However, neither the
concept of “neighbour opposition” nor the concept of hyperadaptation
exactly fits the situation in question. The speakers of Luguru
are not developing any new features, nor do they overuse salient older forms (“hyperdialectisms”), and they do not adopt features from
Swahili (“hypercorrections”) (at least not features that mark givenness). The pre-prefix is an established feature of Luguru and has not come into existence as a product of the
speakers’ desire to accentuate the differences from Swahili. However, the fact
that the pre-prefix is kept stable in
Luguru might very well be the result of a conscious
non-accommodation of Luguru speakers to Swahili, thus
emphasising the divergence between the two languages. (Non-)accommodation of
speakers refers to interactional norms and is as such best described in terms
of social psychology (cf. Giles and Coupland
1991). The motivation for the differentiation between Luguru
and Swahili, as represented by the use of the pre-prefix, seems to build on the
covert prestige of Luguru. Crystal describes covert
prestige as follows: “in covert prestige, forms belonging to vernacular
dialects are positively valued, emphasizing group solidarity and local
identity. This kind of prestige is covert, because it is usually manifested
subconsciously between members of a group, unlike the case of overt prestige,
where the forms to be valued are publicly recommended by powerful social
institutions.” (Crystal 2003: 115). Kühl and Braunmüller comment on
the effect that covert prestige can have in language contact situations: “Much
of the research on dialect convergence and divergence has been based on the
basic assumption that divergence is caused by convergence towards a language
with higher (overt) prestige and that divergence turns out to be divergence
from a low-prestige variety. [… ] the prestige
relationship between languages or intra-lingual varieties is not necessarily
the same throughout all linguistic domains. A specific language (use) can be
highly prestigious in one situation and, thus, lead to convergence towards it.

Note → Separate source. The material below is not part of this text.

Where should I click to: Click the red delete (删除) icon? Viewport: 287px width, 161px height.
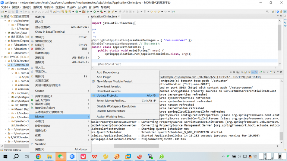(32, 49)
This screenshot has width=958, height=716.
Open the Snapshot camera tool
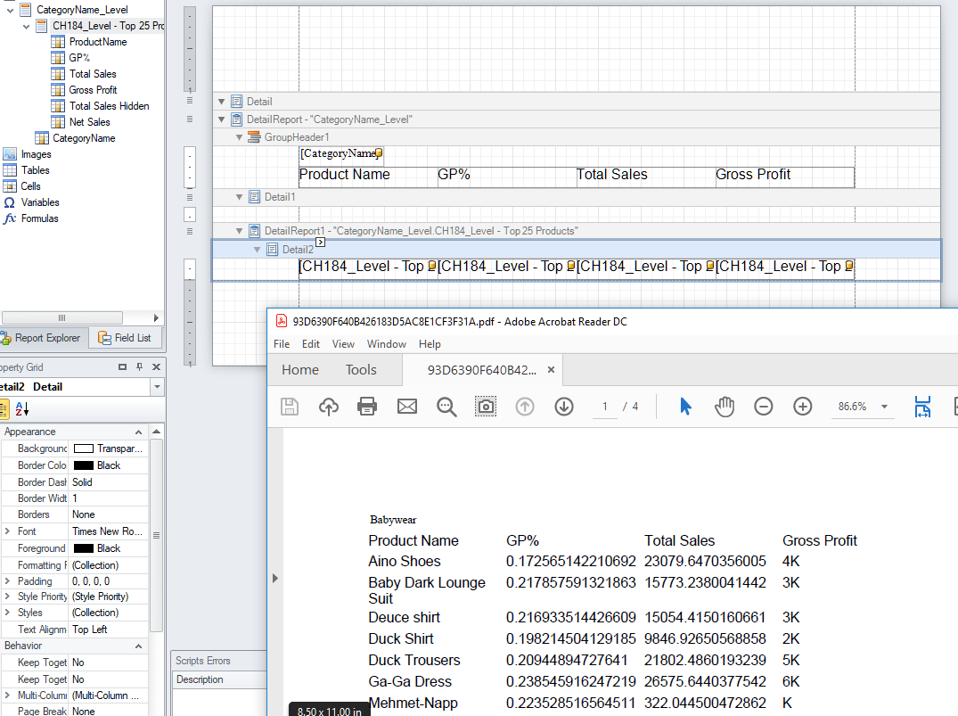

In another situation, the same language (use) may be considered inappropriate,
and speakers will, therefore, diverge consciously from it” (Kühl and Braunmüller 2014: 20). The notion of covert prestige seems
appropriate to describe the status of Luguru in the Morogoro region with regard to the intra-lingual prestige
differences between Swahili and Luguru. Consequently,
the stability in the use of the pre-prefix in Luguru
can be described as stability despite contact (cf. Kühl
and Braunmüller’s framework (2014: 31–32)).